President Mahmud Ahmadinejad inspects the Natanz nuclear plant in 2007.

President Mahmud Ahmadinejad inspects the Natanz nuclear plant in 2007.

(RFE/RL) -- Iran’s parliament today urged the government of President Mahmud Ahmadinejad to submit a plan on restricting its cooperation with the UN nuclear watchdog after it censured the Islamic Republic for building a secret uranium enrichment plant.

Iranian media reported that the majority of lawmakers in the 290-member parliament signed a statement demanding that the government draw up "a quick plan to reduce the level of cooperation with the International Atomic Energy Agency (IAEA)” and submit it to the parliament.

The parliament said the statement is a reaction to the “angry behavior” of world powers.

The parliament’s move comes two days after the IAEA called on Iran to immediately halt construction of the Fordow uranium enrichment plant located in a mountain near the city of Qom.

It also called on Tehran to clarify the original purpose of the Fordow facility and to confirm that it does not have any more hidden atomic facilities or clandestine plants for any purpose.

Speaker of Parliament Ali Larijani said that the resolution shows that all the nuclear negotiations were not geared to reach an agreement, but to mislead Iran.

Larijani, Iran's former chief nuclear negotiator, added that Tehran would carefully watch the next moves by the world powers "and act accordingly."

A day earlier, Iran's ambassador to the IAEA, Ali-Asghar Soltanieh, said that the resolution had pushed Iran to limit its voluntary cooperation with the UN nuclear watchdog. He warned that future cooperation would be solely within the areas covered by the Nuclear Non-Proliferation Treaty (NPT).

Rising Tensions

Reza Taghizadeh, a political analyst based in Glasgow, Scotland, told RFE/RL that the parliament’s move goes against the recent IAEA resolution.

“If there is any nuclear site that Iran hasn’t reported along with Fordow to the IAEA, Iran may [now] decide against reporting the existence of such a site to the IAEA," Taghizadeh said.

He says the two sides are moving apart from each other and that could add to the tensions between Tehran and the international community over Iran’s sensitive nuclear activities.

Iran says all its nuclear activities are peaceful, but Western countries suspect Iran of secretly developing nuclear weapons.

Iranian lawmakers today said that they believe the political will of some big powers, specifically the United States and Britain, are behind this latest development.

The lawmakers condemned the IAEA resolution as politicized and said that Iran’s nuclear case should be returned to the IAEA from the UN Security Council.

Kazem Jalali, the rapporteur for the Parliament’s National Security and Foreign Policy Commission, said U.S. President Barack Obama has failed to change U.S. policies toward Iran.

“When Obama came to power he spoke of change,” Jalali said. “Many thought that [the slogan] of change is serious. The Islamic Republic didn’t judge hastily, it said maybe they really want to create change. A proof of change would be for the extremist policies of the Bush era not to rule in the White House anymore.”

Jalali added that the IAEA resolution proved the UN body and world powers were using double standards.

"What is the use of following international commitments but not having any rights in return?” Jalali asked in an interview with state television.

The IAEA resolution was passed November 27 with the rare support of China and Russia, which have good ties with the Islamic Republic. Only Venezuela, Cuba, and Malaysia voted against it.

Fatemeh Alia, a conservative lawmaker, said today that Iran should revise its ties with countries which had voted against Tehran at the IAEA.

On November 28, another Iranian lawmaker, Mohammad Karamirad, suggested that Iran could consider withdrawing from the NPT in reaction to the IAEA censure.

────

**Exercise 1**
According to the news article, which countries voted against the IAEA resolution?
**Exercise 2**
Reproduce the news article word for word from "(RFE/RL) -- Iran’s" up to and including "of world powers.".
The records play no part in this work.

**Entries shown**

────

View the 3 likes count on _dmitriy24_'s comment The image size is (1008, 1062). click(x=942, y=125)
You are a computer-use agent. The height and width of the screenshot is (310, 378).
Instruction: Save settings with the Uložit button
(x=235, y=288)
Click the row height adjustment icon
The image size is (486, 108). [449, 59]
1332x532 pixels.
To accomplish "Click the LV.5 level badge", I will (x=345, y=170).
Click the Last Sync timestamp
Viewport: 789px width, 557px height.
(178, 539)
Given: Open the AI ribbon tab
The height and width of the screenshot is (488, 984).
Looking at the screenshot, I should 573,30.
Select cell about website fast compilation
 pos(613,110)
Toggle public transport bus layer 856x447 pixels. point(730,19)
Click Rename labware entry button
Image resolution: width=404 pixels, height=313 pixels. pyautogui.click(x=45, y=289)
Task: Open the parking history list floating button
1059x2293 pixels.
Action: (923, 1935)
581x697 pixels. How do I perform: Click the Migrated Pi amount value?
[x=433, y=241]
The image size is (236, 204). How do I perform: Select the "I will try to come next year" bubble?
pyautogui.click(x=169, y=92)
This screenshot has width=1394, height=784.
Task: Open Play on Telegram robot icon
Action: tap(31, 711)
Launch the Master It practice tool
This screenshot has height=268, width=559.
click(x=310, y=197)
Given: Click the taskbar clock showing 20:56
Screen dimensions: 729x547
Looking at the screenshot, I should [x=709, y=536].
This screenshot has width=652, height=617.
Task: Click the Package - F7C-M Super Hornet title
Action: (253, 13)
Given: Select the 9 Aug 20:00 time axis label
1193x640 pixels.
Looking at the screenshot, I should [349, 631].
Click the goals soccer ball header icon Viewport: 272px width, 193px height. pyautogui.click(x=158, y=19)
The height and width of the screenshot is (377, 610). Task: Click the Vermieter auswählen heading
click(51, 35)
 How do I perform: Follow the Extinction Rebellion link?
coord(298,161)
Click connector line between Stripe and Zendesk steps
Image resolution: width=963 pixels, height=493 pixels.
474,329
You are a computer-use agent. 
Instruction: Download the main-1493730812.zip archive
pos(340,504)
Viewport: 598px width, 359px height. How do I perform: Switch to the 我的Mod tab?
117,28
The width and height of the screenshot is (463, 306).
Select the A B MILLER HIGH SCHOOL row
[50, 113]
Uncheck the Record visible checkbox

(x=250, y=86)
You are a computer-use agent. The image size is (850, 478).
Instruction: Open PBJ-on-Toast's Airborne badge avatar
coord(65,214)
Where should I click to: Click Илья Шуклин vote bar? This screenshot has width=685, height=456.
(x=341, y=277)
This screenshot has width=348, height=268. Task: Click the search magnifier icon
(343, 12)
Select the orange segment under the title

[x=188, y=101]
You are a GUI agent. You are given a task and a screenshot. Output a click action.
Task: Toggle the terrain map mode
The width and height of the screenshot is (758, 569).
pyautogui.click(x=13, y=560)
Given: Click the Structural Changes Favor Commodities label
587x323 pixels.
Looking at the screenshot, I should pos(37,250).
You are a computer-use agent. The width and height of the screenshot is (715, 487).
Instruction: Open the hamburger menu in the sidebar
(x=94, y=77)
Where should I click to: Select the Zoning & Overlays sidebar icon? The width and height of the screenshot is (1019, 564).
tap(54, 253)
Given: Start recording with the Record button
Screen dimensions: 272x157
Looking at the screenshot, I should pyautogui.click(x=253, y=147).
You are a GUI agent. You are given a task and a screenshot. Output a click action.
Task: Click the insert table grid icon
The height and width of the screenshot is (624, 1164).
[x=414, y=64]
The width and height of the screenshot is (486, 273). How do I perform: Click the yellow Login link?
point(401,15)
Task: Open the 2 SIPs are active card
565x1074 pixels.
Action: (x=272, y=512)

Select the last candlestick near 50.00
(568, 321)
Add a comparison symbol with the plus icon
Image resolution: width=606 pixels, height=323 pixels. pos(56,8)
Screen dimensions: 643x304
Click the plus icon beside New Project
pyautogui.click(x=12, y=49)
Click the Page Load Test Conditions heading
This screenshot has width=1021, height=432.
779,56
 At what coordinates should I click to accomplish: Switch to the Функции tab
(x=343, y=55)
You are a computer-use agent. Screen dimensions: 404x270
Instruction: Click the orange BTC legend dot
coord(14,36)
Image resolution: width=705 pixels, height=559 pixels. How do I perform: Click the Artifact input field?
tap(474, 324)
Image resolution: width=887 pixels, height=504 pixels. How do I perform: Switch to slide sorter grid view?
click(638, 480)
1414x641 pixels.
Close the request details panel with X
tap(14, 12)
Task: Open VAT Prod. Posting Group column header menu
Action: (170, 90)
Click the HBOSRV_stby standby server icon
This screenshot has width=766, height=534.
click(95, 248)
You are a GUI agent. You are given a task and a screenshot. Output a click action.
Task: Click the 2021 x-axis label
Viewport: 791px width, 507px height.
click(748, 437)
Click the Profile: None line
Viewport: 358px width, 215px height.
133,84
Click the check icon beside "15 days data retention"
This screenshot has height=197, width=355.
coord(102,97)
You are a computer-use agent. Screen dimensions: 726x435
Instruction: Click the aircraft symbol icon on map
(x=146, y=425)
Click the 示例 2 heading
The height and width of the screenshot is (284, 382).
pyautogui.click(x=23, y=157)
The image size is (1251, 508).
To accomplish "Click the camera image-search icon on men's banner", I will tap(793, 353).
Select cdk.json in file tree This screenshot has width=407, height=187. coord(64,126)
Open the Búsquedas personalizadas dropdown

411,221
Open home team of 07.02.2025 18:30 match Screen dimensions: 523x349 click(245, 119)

────

**Written solution 1**
Venezuela, Cuba, and Malaysia voted against it.

**Written solution 2**
(RFE/RL) -- Iran’s parliament today urged the government of President Mahmud Ahmadinejad to submit a plan on restricting its cooperation with the UN nuclear watchdog after it censured the Islamic Republic for building a secret uranium enrichment plant.

Iranian media reported that the majority of lawmakers in the 290-member parliament signed a statement demanding that the government draw up "a quick plan to reduce the level of cooperation with the International Atomic Energy Agency (IAEA)” and submit it to the parliament.

The parliament said the statement is a reaction to the “angry behavior” of world powers.